Molte sono le domande che il curatore di Città senza confine si pone in questo suo viaggio espositivo a ritroso, ad un anno dalla Rassegna, e nel sottosuolo di un bradisismo anomalo: “[…] se nella zona vesuviana le particolari condizioni di ambiente e di educazione non hanno reso possibile la formazione di un ceto di intellettuali sensibili […], anche in concomitanza con l’assenza di una consistente stratificazione proletaria e operaia, le programmazioni culturali delle istituzioni pubbliche, comuni, province, regioni, riflettono la più generale e fondamentale carenza di interessi per le linee di una riscoperta e di una interpretazione dei patrimoni tradizionali. Tutto lo squallore della situazione si rivela se soltanto rapportiamo i prodotti culturali finanziati pubblicamente nella nostra area al parallelo delle elaborazioni pubblicate in altre regioni” (Di Nola, op. cit., p. 31).
In questo territorio, ognuno ha storie toccanti da raccontare e in ognuna di esse, c’è la testimonianza di uno sconfinamento che va difeso e preservato: la passione spesso devasta e, quando alle differenze etno-culturali si aggiungono quelle ideologiche, l’incendio sembra indomabile. Spesso gli sconfinamenti corrono dove l’ufficialità ha costruito geografie unitarie, imponendo a nature aggressive un freno, ma anche mescolando confini con un atto d’imperio che turba e non convince: quale armonioso paesaggio si può percepire e disegnare tra Pomigliano D’Arco e Napoli, le falde del vesuvio e i Campi Flegrei, Castellammare di Stabia e la costiera tirrenica?

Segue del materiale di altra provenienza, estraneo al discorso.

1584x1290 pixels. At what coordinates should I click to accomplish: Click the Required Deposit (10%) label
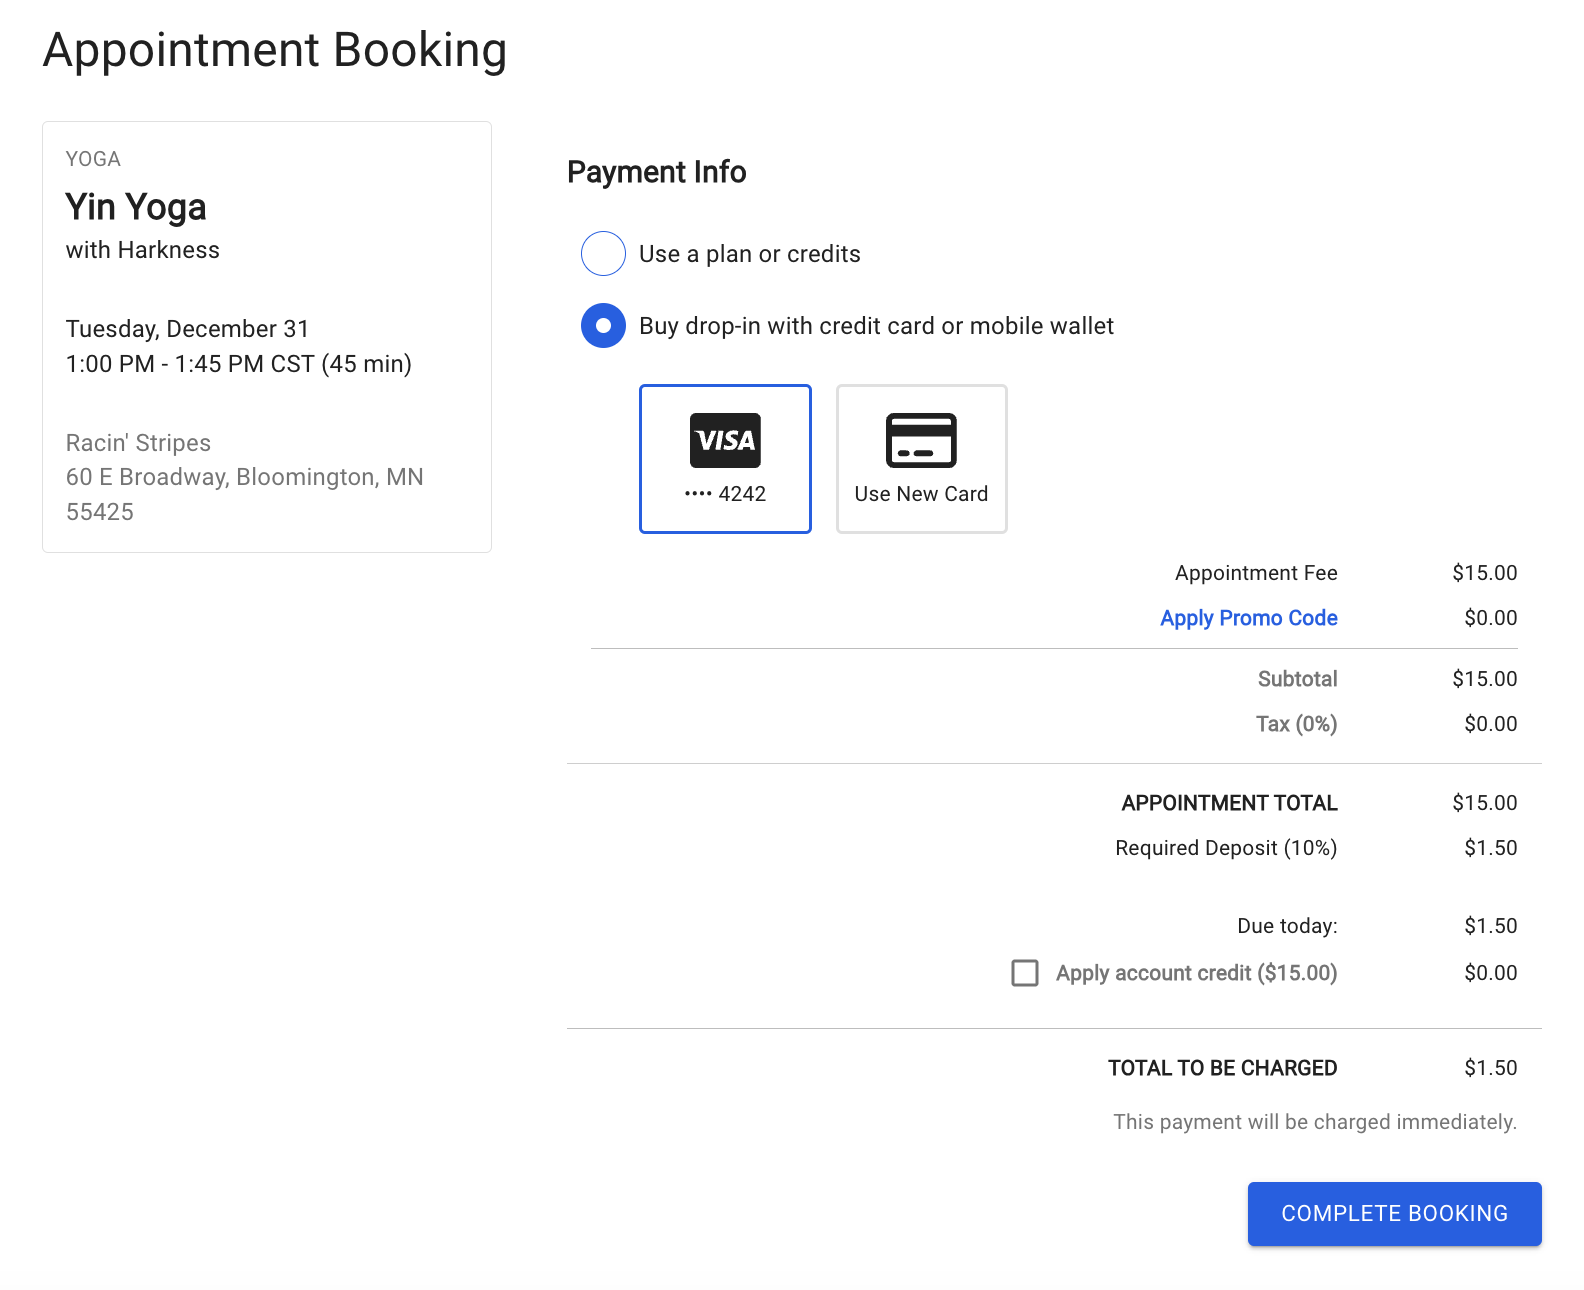point(1226,848)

È possibile trarre una riverberazione da mille fotografie che stridono, urtandosi e sovrapponendosi con feroce dissonanza in un accidentato scenario, dove la pittura ad olio fa a cazzotti con le bombolette spray e la fede mosaica di Cimitile si integra con la Festa delle Lucerne di Somma Vesuviana. Così ognuno ha modo di assaggiare il delizioso dono di Bacco, che proprio qui, all’interno della cinta muraria aragonese, aveva il suo tempio a testimonianza del pregio e dell’abbondanza dell’uva prodotta nella zona. Poi, mentre le lampade vengono alimentate per l’ultima volta con l’olio necessario (un altro elemento, un’altra traccia di prodotti nell’antichità della regione), i vecchi ricordano con nostalgia i tempi passati con i canti e le nenie d’occasione, mentre dai vicoli improvvisamente compaiono, in quell’atmosfera di incanto, le più belle performance musicali del caseggiato.
Nella rievocazione di Città senza confine, segnata dall’affetto partecipe di chi tutto può comprendere perché tutto ha superato, il passato è memoria in fieri, tempo che si ritrova ancora fluido, per certi versi magmatico: gli occhi e la mente vi indugiano, non soltanto per riprendere stagioni espositive, mostre, teatri di Marigliano (mi riferisco a Leo e Perla e al loro trasferimento in zona), voci come quella di Ciccio Capasso, ma per dare significato alla complessa trama di un’esistenza individuale che passa in mezzo a quella collettiva e guarda intorno e si interroga sulle opere, addirittura sui linguaggi indigeni e su quelli in fuga.